While increasing access and capacity by pursuing funding opportunities in global markets, the Stanley balances new debt issuance in a responsible manner to preserve spread performance. To maintain a capital structure that avoids excessive refinancing risk in any given period or year and to manage the duration of its debt portfolio such that it exceeds the duration or holding period of the assets being funded are the other two main principles under which it operates.
Morgan Stanley raised a total of US$46bn in global markets during its fiscal year 2006 (ending November 30), accessing global markets in both the institutional and retail sectors. Among the significant transactions were a A$1.4bn trade – the largest for a US investment bank in the Australian market – and an inaugural 10-year FRN deal in the European market. That last deal raised an initial amount of €1.25bn that was subsequently tapped twice for a final €2bn.
The range of investors tapped is informative. The firm's inaugural non-cumulative, perpetual preferred stock offering raised US$1.1bn in Tier 1 eligible capital and saw participation from over 750 retail investors and 35 institutional investors. The debut Ps1.25bn deal was sold to Mexican pension plans, while the enhanced trust preferred offering, which raised US$1.1bn in eligible Tier 1 capital, tapped into the retail capital securities market.

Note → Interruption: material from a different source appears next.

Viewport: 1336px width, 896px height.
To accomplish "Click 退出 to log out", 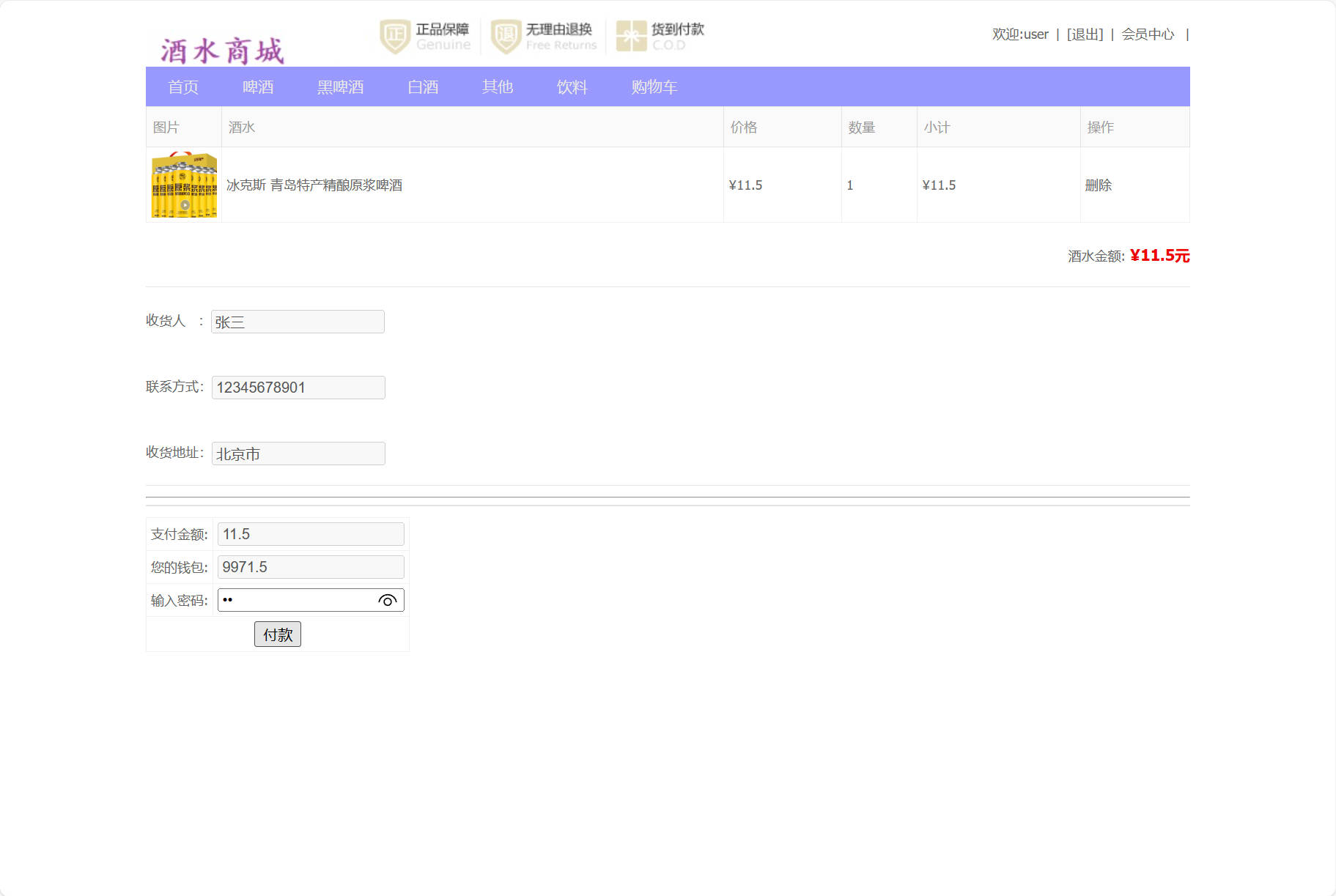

Giving those investor diversification plans a further shot in the arm was Stanley's regional-targeted €2bn bond issue, primarily targeting the three pillars of the German banking structure: the savings, commercial and co-operative banks. Issued last November, that deal remains the largest three-pillar German regional-targeted bond issued to date. The seven-year paper was nearly twice covered and the pricing at 33bp over Euribor conceded minimal premium for diversification.
Morgan Stanley opportunistically tapped the Swiss market with a SFr650m two-tranche (seven and 12-year) offering, achieving an 8bp-10bp saving over US dollar or euro funding prospects. Its ¥41.5bn, seven-year inaugural Ninja loan remains the largest such transaction to date by a US or European investment bank.
Stanley's cost of capital has tightened in recent months in line with credit spread tightening across markets, said Sooklal. The return of John Mack to lead the firm and the subsequent performance and management stability has allowed Morgan Stanley’s credit spreads to retrace the 10bp-15bp margin by which they had widened out relative to peers during the Spring and Summer of 2005, when the firm experienced management turmoil.
Stanley continues to be an active participant in global markets in fiscal 2007. "We have continued to prudently manage our capital structure by calling less efficient and more costly capital instruments and replacing them with enhanced, more efficient ones," said Sooklal.
The issuer debuted in the Maple market this fiscal year, printing the market's largest Maple bond offering (C$2.5bn) as well as the largest-ever non-government bond issue in Canada.
It also hopped into the Kangaroo market, raising A$1.5bn (US$1.2bn) via a three-tranche issuance that went on to become the issuer's largest such issue in a single maturity bucket (four years) and the largest 10-year Kangaroo tranche by a broker/dealer. It was also the issuer's largest trade in the Kangaroo market since its inaugural trade in 2001.
And following on from its inaugural offering in 2005 in the New Zealand Kauri market, Morgan Stanley has returned to the space this fiscal, raising N$175m (US$128m) in a dual-tranche deal. The transaction was the largest Kauri issue ever from an investment bank and the first such dual-tranche issue from a broker/dealer.
"Our funding needs change dynamically, and so we adjust continually based on business opportunities and market conditions," said Sooklal.